— DESCRIPTION OF THE TASK —
All that is needed is the line containing "Image resolution: width=1200" and the lines after it to the end of the material, written out exactly, pictures left aside.

— DATA PROVIDED —
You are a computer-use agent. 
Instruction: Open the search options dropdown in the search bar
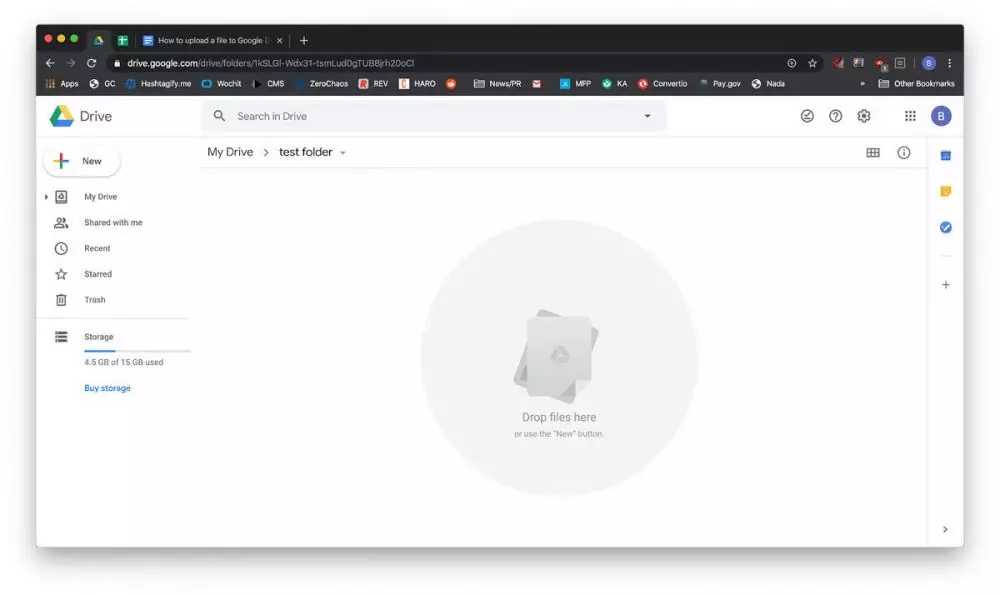[647, 116]
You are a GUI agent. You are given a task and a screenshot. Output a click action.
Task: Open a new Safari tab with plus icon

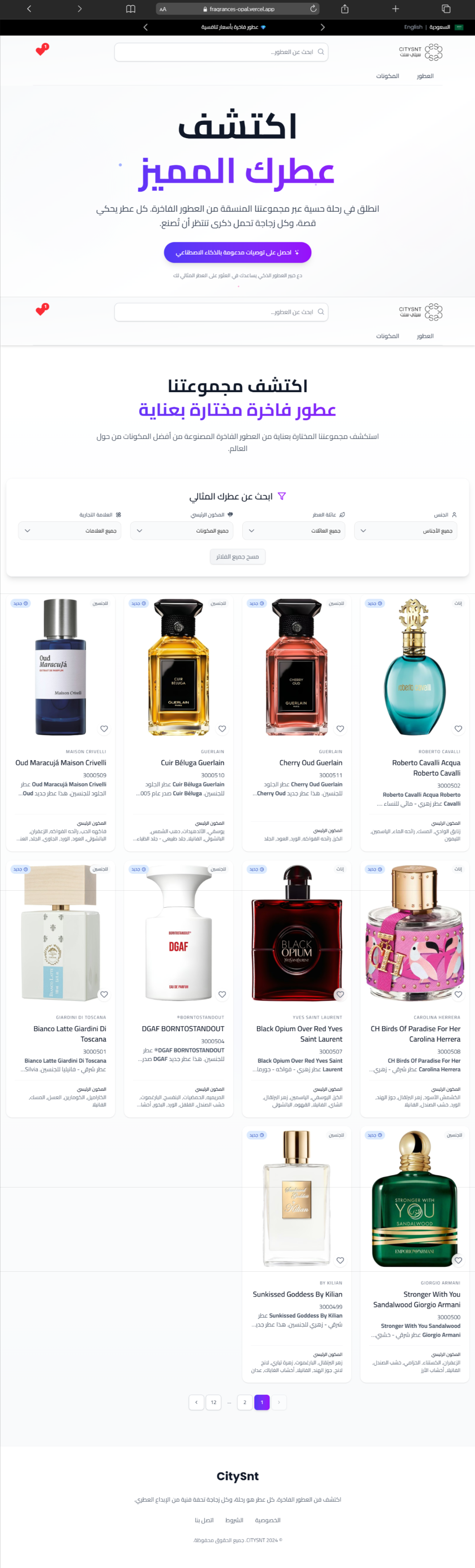click(395, 9)
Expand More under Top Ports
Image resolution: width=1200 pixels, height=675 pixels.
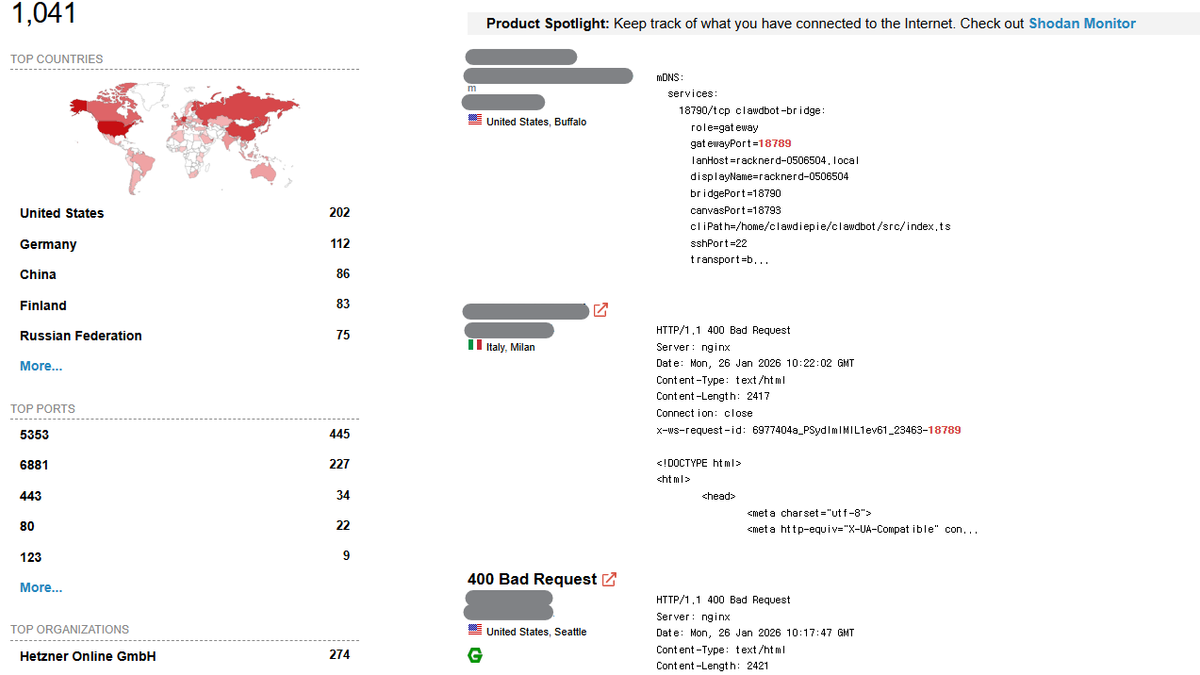pos(40,587)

— RESULT BELOW —
Image resolution: width=1200 pixels, height=675 pixels.
pos(40,587)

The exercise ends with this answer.